- [Task]:
Could you write out the lines below exactly, beginning with the first and finishing with the one that contains "Cek Permohonan Keberatan (113, 1941)"?

- [Data shown]:

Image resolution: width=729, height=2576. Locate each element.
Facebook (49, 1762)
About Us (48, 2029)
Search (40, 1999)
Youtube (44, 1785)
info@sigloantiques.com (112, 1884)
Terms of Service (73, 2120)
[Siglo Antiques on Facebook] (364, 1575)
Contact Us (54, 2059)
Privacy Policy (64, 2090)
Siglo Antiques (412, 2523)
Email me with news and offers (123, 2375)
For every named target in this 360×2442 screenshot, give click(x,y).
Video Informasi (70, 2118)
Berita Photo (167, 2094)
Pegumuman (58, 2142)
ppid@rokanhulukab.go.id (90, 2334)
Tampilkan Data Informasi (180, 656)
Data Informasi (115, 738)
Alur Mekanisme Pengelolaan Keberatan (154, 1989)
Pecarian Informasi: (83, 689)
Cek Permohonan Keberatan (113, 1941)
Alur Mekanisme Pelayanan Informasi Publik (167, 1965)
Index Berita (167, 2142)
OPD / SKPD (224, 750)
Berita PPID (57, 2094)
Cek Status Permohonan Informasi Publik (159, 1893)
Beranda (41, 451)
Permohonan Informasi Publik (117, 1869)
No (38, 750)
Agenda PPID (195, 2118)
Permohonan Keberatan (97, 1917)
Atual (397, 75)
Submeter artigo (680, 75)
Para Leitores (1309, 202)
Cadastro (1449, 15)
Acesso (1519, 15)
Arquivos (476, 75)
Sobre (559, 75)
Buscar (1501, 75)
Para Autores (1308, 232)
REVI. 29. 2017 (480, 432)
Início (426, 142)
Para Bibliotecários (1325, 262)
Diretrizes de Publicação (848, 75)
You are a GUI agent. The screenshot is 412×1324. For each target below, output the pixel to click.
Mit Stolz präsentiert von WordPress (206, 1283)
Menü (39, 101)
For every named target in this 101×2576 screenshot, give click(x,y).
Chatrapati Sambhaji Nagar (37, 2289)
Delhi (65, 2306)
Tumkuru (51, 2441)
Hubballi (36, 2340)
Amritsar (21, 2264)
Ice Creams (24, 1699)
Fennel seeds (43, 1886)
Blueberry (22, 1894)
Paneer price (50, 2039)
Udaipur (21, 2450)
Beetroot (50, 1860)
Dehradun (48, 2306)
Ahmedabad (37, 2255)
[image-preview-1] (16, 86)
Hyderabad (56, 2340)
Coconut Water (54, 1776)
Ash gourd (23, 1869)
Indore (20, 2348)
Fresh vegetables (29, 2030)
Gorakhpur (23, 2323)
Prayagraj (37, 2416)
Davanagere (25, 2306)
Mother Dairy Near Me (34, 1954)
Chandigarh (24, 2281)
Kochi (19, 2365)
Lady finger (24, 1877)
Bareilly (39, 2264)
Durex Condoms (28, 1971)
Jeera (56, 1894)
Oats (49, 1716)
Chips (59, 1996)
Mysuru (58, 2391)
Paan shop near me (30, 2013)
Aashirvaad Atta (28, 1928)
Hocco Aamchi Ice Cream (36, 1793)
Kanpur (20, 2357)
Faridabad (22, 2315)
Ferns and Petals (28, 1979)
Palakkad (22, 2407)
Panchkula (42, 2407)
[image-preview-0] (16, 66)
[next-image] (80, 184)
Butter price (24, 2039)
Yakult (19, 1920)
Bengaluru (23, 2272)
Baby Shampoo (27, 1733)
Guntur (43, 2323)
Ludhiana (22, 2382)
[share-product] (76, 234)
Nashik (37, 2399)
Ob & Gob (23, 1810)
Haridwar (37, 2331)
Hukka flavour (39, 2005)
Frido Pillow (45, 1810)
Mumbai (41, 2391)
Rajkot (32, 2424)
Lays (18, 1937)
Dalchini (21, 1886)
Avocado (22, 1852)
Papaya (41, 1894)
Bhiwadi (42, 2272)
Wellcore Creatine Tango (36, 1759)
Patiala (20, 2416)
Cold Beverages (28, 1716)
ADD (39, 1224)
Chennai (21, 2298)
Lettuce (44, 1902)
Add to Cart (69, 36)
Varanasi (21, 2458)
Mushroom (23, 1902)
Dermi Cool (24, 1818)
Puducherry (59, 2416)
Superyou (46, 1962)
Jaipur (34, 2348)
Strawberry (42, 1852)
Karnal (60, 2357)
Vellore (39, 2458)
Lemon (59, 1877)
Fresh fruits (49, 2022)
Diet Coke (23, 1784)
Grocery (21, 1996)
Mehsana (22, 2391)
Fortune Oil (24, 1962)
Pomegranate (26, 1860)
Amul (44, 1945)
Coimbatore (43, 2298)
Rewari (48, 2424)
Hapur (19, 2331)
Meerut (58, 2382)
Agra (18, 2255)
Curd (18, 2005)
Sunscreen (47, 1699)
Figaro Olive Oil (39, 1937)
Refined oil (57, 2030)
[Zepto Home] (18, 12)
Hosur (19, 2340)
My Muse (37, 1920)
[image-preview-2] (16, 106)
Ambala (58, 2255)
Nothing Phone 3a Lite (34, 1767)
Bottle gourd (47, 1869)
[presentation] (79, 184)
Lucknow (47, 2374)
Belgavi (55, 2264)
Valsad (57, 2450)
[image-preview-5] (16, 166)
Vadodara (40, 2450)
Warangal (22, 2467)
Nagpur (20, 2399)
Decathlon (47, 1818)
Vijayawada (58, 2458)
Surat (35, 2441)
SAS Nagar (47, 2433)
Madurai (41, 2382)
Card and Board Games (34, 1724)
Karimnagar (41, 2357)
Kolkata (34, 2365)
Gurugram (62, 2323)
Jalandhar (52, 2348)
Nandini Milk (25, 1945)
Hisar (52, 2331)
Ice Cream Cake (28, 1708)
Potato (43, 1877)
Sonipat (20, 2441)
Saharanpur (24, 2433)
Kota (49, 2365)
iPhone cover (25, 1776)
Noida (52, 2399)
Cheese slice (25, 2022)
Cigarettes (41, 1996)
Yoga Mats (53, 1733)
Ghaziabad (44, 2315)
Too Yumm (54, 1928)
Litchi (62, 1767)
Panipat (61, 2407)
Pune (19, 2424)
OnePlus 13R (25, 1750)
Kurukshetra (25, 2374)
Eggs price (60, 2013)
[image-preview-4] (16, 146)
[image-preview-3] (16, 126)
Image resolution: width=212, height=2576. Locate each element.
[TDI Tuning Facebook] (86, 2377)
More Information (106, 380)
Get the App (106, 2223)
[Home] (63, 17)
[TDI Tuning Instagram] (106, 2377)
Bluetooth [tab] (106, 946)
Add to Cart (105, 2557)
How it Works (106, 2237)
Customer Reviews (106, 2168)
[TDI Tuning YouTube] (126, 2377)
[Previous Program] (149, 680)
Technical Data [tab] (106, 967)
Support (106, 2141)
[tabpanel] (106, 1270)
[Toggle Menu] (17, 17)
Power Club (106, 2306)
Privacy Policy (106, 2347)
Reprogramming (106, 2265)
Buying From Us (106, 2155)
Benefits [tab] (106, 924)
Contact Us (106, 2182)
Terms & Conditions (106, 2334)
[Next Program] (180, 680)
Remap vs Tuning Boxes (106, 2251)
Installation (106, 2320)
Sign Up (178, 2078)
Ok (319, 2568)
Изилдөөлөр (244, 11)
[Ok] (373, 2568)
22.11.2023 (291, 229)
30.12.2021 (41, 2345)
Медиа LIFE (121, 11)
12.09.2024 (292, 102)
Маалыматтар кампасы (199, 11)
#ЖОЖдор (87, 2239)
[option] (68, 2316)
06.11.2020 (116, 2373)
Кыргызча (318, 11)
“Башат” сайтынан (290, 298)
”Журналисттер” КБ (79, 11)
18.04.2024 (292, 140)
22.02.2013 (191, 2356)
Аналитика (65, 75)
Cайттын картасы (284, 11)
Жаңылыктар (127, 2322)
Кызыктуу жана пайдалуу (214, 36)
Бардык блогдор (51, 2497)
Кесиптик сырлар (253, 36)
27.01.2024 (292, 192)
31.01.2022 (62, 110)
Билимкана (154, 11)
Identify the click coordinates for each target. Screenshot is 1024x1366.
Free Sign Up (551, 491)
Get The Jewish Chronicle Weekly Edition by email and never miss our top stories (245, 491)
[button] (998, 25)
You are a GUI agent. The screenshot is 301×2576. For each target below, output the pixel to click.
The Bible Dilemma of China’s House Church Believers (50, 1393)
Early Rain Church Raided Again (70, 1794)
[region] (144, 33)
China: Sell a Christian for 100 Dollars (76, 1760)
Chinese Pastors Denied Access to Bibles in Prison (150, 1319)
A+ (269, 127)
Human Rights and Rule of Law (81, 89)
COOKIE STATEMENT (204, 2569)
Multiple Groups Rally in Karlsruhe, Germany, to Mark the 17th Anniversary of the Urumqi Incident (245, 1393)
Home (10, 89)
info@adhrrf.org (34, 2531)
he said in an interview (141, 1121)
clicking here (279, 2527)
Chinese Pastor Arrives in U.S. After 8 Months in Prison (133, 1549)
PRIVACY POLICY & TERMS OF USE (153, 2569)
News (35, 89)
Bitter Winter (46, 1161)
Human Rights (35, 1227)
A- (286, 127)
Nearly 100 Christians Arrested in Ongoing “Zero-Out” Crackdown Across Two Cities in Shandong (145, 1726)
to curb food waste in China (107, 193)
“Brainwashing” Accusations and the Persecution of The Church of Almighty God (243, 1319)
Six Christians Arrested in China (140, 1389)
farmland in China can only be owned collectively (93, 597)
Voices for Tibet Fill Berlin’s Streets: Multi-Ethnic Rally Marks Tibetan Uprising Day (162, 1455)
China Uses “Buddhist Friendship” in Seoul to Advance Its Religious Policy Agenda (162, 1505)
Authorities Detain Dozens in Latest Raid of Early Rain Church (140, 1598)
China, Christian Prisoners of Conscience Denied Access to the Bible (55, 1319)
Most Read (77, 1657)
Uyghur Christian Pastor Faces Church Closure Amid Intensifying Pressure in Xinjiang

- [Solution for this exercise]:
Image resolution: width=729, height=2576. Locate each element.
Facebook (49, 1762)
About Us (48, 2029)
Search (40, 1999)
Youtube (44, 1785)
info@sigloantiques.com (112, 1884)
Terms of Service (73, 2120)
[Siglo Antiques on Facebook] (364, 1575)
Contact Us (54, 2059)
Privacy Policy (64, 2090)
Siglo Antiques (412, 2523)
Email me with news and offers (123, 2375)
For every named target in this 360×2442 screenshot, give click(x,y).
Video Informasi (70, 2118)
Berita Photo (167, 2094)
Pegumuman (58, 2142)
ppid@rokanhulukab.go.id (90, 2334)
Tampilkan Data Informasi (180, 656)
Data Informasi (115, 738)
Alur Mekanisme Pengelolaan Keberatan (154, 1989)
Pecarian Informasi: (83, 689)
Cek Permohonan Keberatan (113, 1941)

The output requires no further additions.